(Required work): Look through the entries below and copy exactly the part that begins with the line containing "Where should I click to: Select" and ends with the line containing "Task: Switch price chart to 1J". Do not copy the pictures.

(Extracted data):
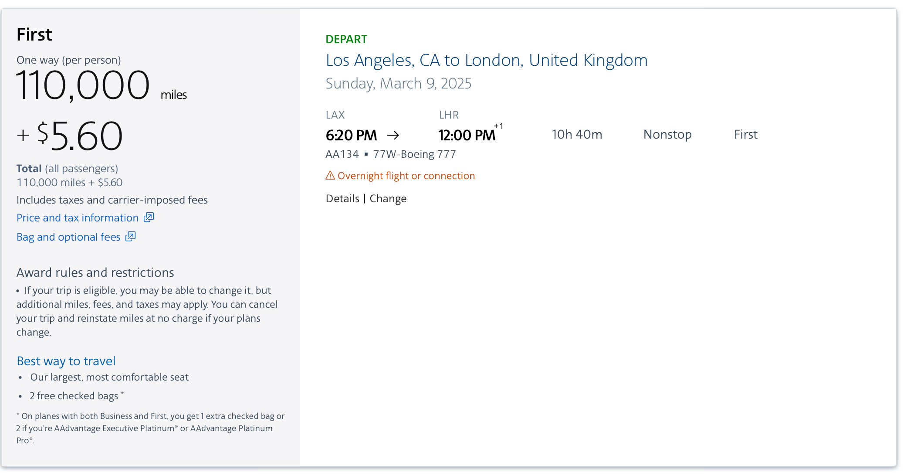The image size is (907, 476).
Task: Click the external link icon beside Bag and optional fees
Action: (131, 236)
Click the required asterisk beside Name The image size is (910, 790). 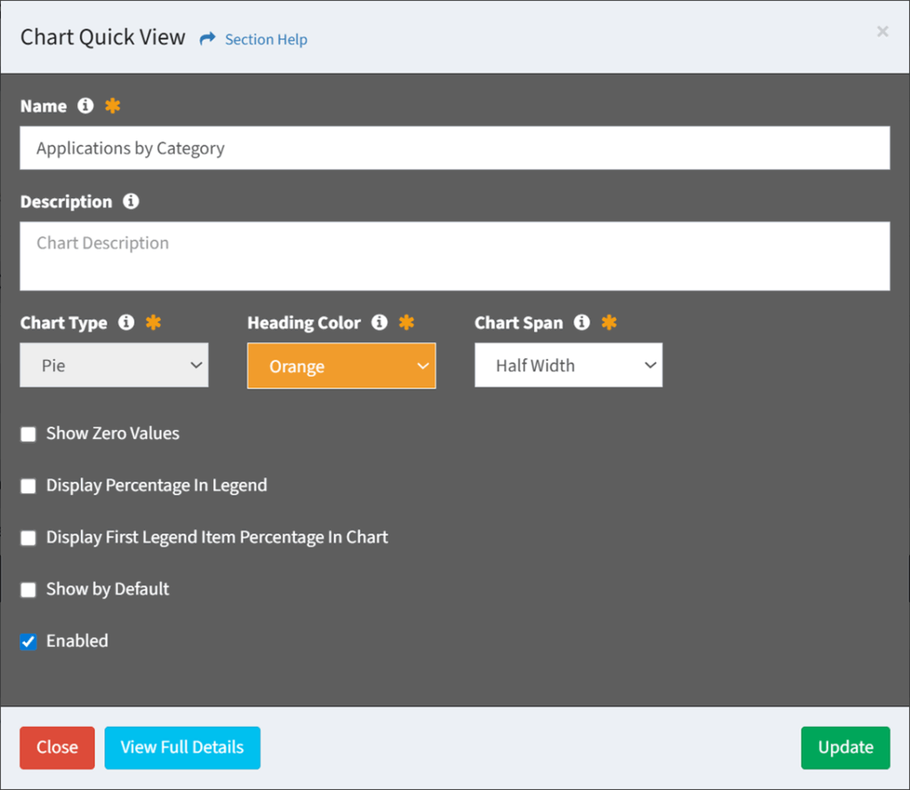[112, 106]

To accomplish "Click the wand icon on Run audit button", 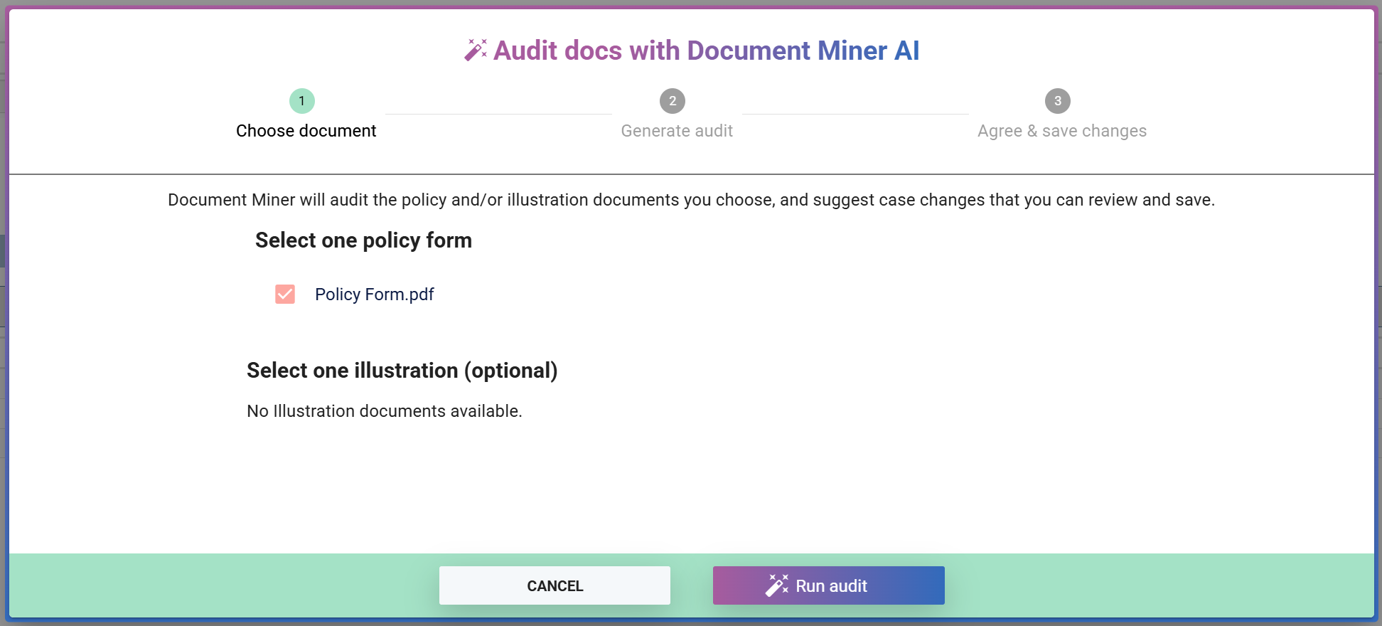I will (776, 585).
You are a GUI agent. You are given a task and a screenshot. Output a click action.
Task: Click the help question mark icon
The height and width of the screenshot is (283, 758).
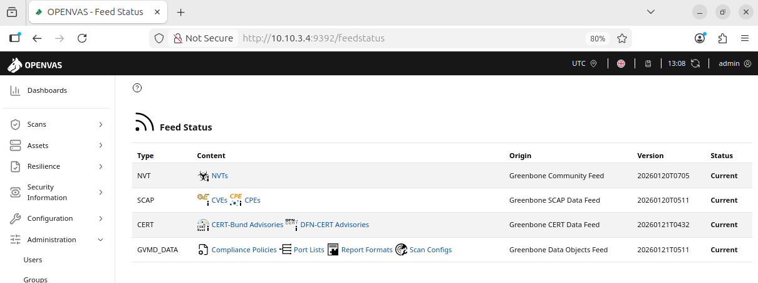coord(137,88)
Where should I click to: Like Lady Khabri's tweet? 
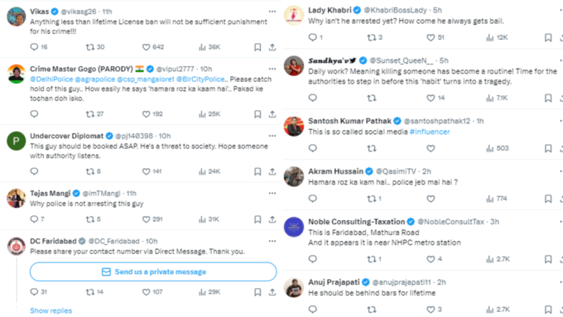(x=431, y=37)
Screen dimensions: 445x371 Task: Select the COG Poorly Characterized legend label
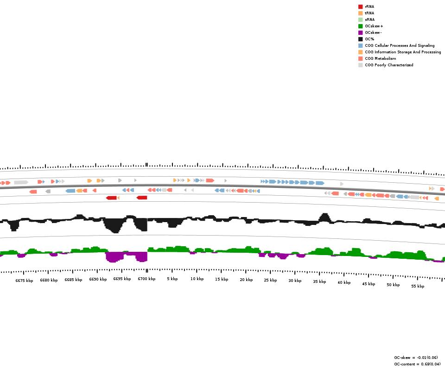389,65
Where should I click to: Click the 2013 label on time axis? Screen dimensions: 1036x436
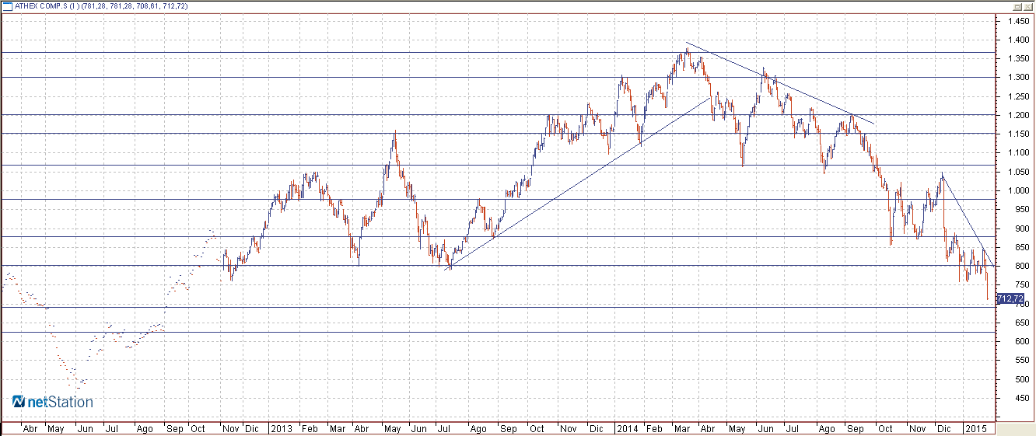281,428
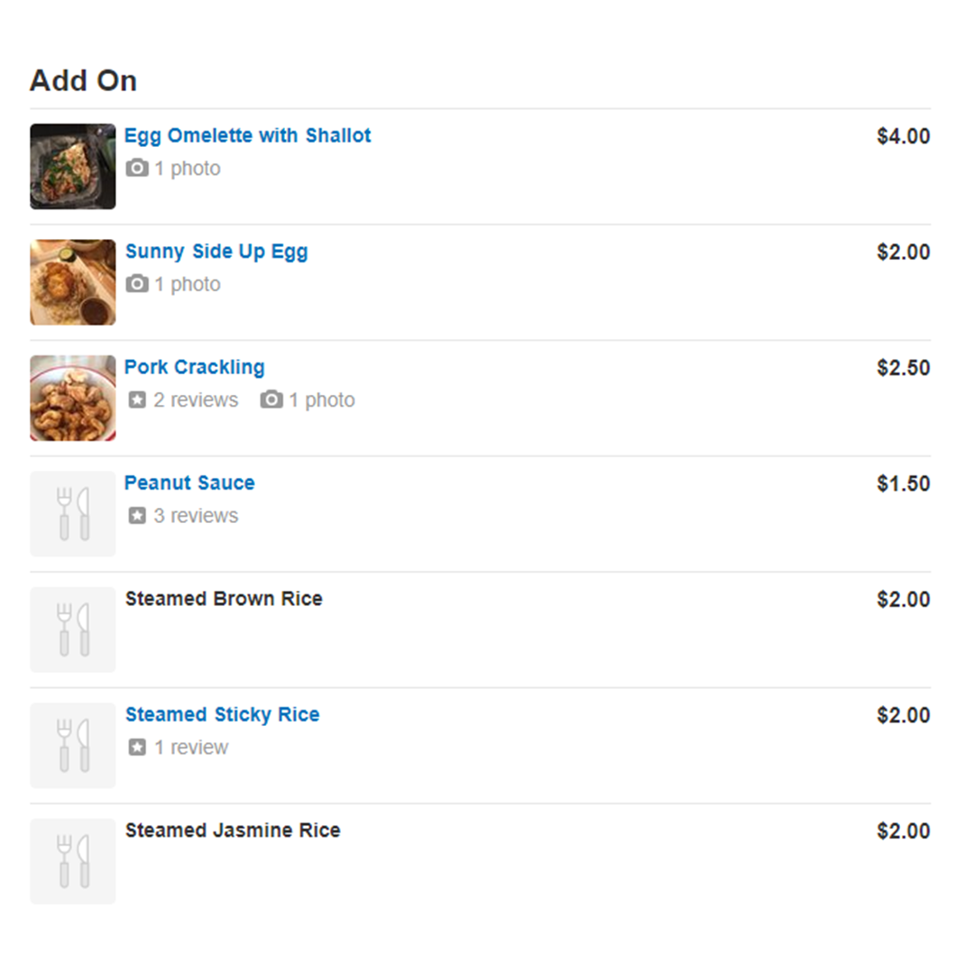Click star icon next to 3 reviews
Viewport: 974px width, 974px height.
tap(137, 516)
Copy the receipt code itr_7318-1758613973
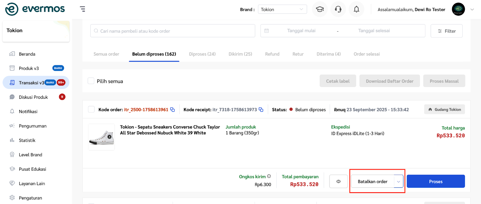Viewport: 481px width, 204px height. (261, 110)
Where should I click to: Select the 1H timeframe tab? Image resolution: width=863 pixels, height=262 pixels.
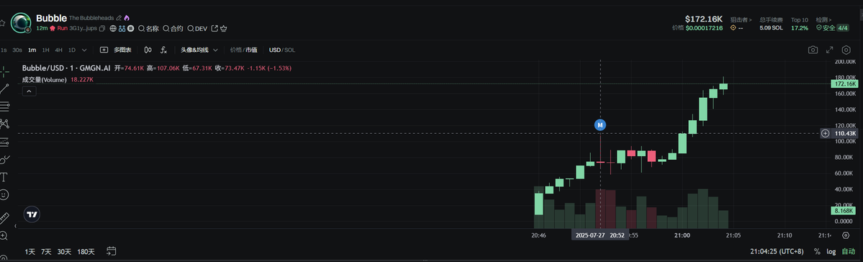[x=45, y=50]
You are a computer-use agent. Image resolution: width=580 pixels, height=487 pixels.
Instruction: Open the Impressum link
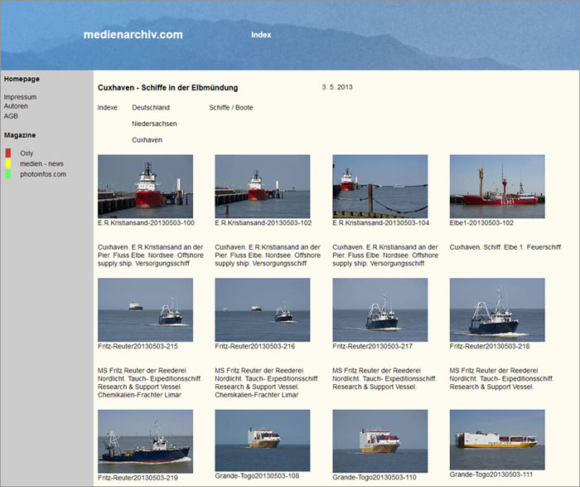(20, 97)
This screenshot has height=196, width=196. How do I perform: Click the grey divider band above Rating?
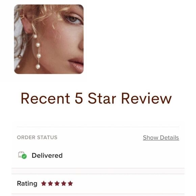pyautogui.click(x=98, y=171)
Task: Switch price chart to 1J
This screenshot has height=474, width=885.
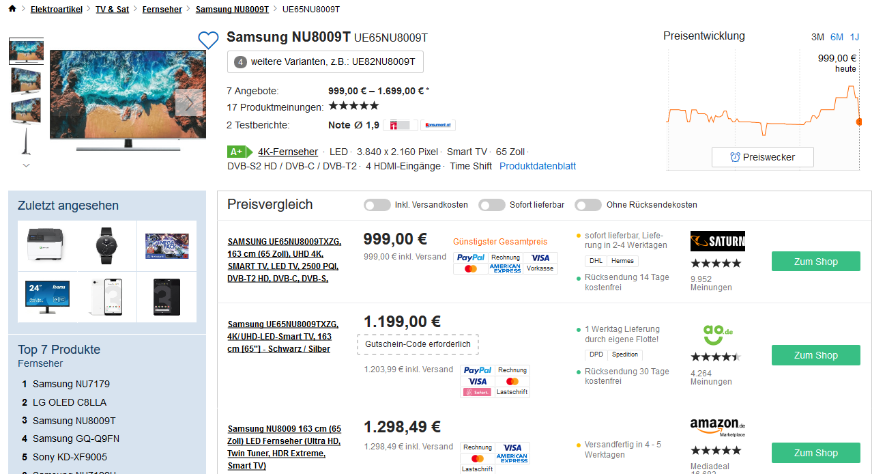Action: tap(854, 37)
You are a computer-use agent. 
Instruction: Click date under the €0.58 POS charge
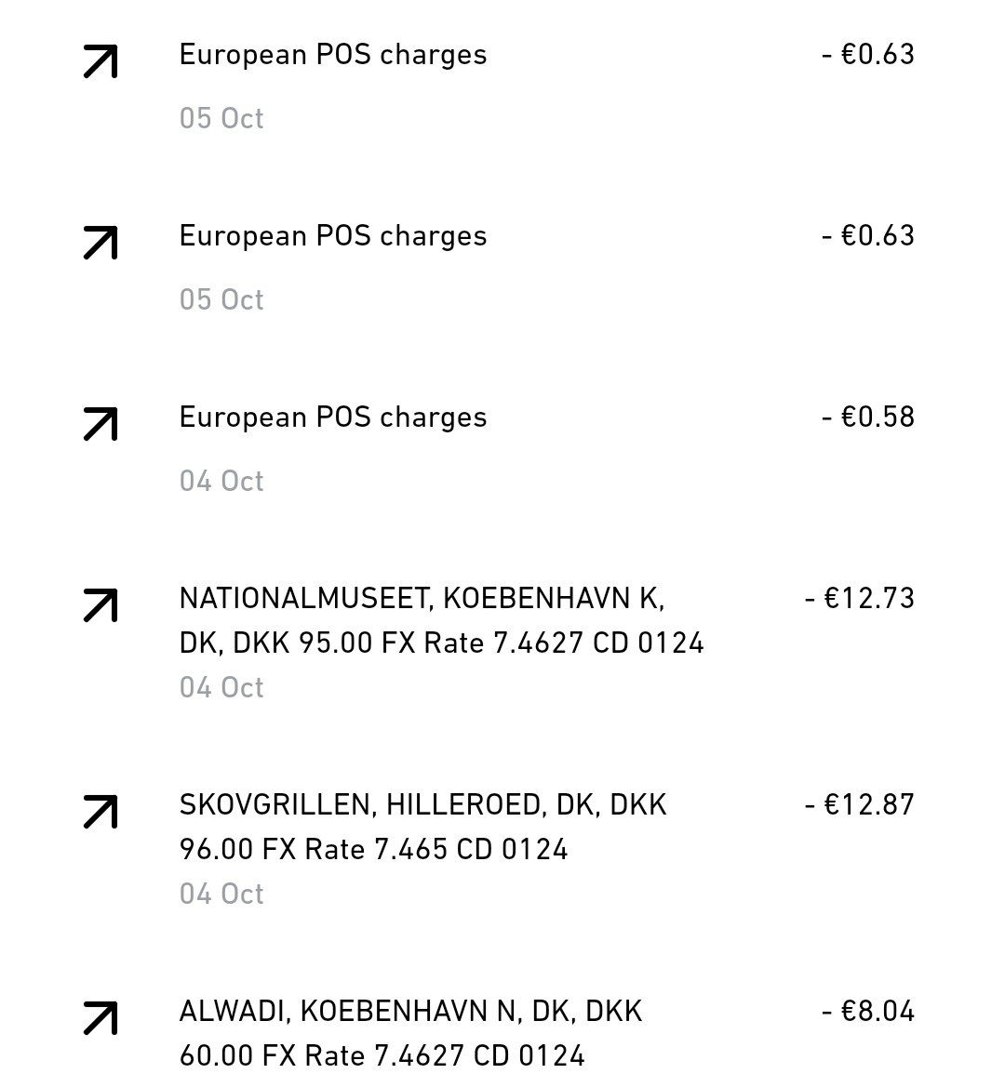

(Exercise solution):
Where should I click to: Select the 1H timeframe tab? Image resolution: width=863 pixels, height=262 pixels.
[x=45, y=50]
You are a computer-use agent. Image resolution: width=580 pixels, height=487 pixels.
Instruction: Open the Impressum link
(20, 97)
This screenshot has height=196, width=196. How do I perform: Click the grey divider band above Rating?
pyautogui.click(x=98, y=171)
Task: Switch price chart to 1J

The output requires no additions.